# drilling a 29 gallon aqueon tank



## leuc11 (Nov 1, 2010)

Are the bottoms of aqueons 29 gallon tank tempered? I need to drill holes and dont want to risk the glass without knowing first


----------



## Dane (Aug 19, 2004)

I have contacted aqueon in the past with the same question, and the reply was that none of their tanks under 40g use any tempered material. This was a few years ago, so you may want to check for yourself.


----------



## Pumilo (Sep 4, 2010)

Check this out. How to tell if glass is tempered.


----------



## TPinner (Aug 16, 2009)

I just drilled 6 - 29 gallons and 4 - 40 gallons Aqueon tanks with no problems. I am doing these as vertical's so I drilled one of the sides of each which is now the top. 

Terry


----------



## J Teezy (Jan 25, 2012)

TPinner said:


> I just drilled 6 - 29 gallons and 4 - 40 gallons Aqueon tanks with no problems. I am doing these as vertical's so I drilled one of the sides of each which is now the top.
> 
> Terry



the sides are always glass, it's the bottom that they use tempered on if they do use tempered


----------



## TPinner (Aug 16, 2009)

Yeah, I was just pointing out that I had no problems drilling the sides.

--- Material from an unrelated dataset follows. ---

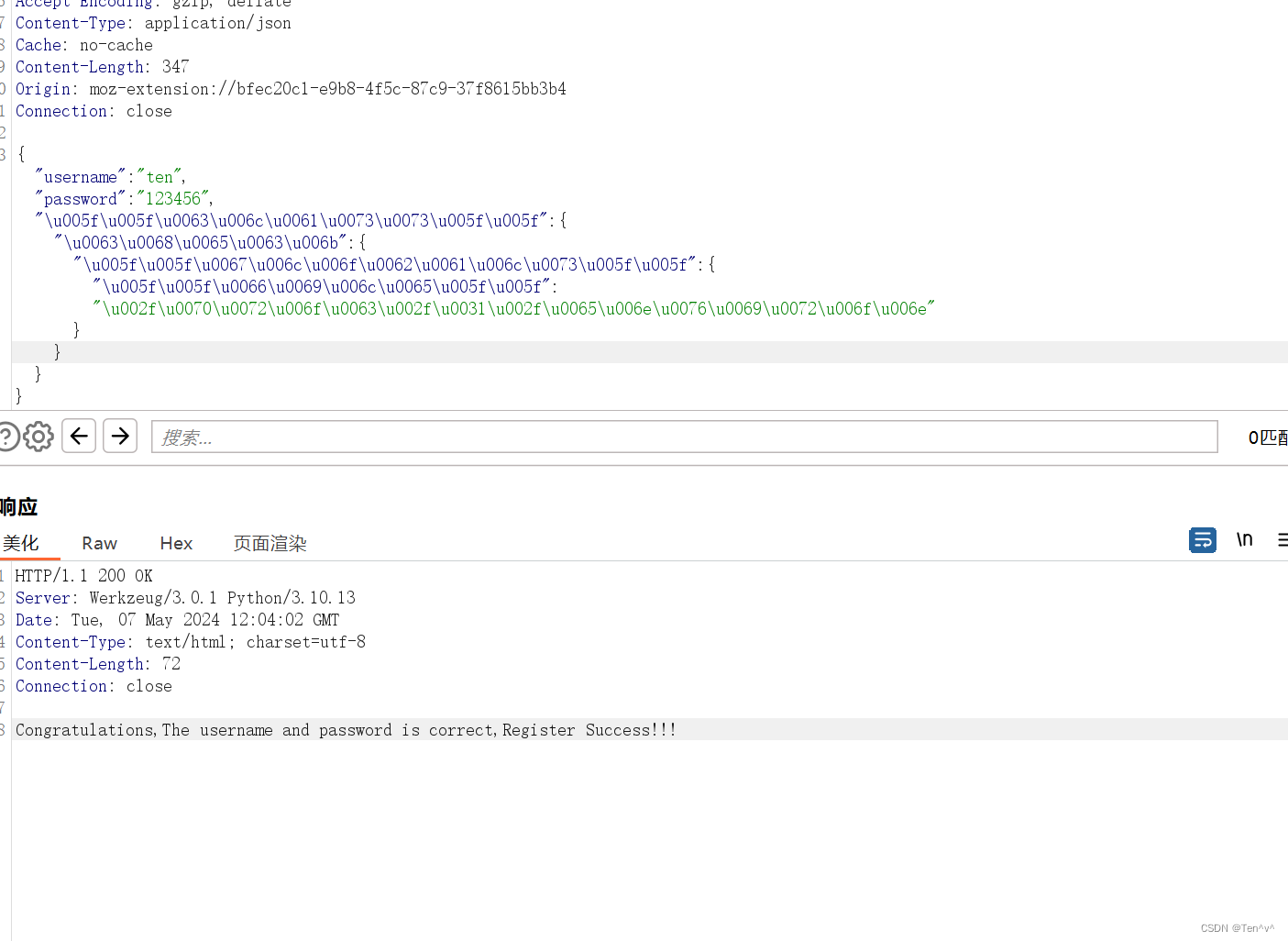The width and height of the screenshot is (1288, 941).
Task: Go to next search match with right arrow
Action: point(120,436)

There is no sticker on the bottoms of the 29 or 40 gallon Aqueon aquariums saying tempered glass as many of the aquarium manufactures place. I would say it is fine to drill, but when in doubt call the manufacture.


----------



## phrogman (Mar 15, 2012)

http://www.aqueonproducts.com/assets/011/19107.pdf 

last column should help 
Got it off their website


----------



## J Teezy (Jan 25, 2012)

looks like 37 gallons up minus the 40 breeder.


----------



## leuc11 (Nov 1, 2010)

Thanks guys I totally forgot about the thread........


----------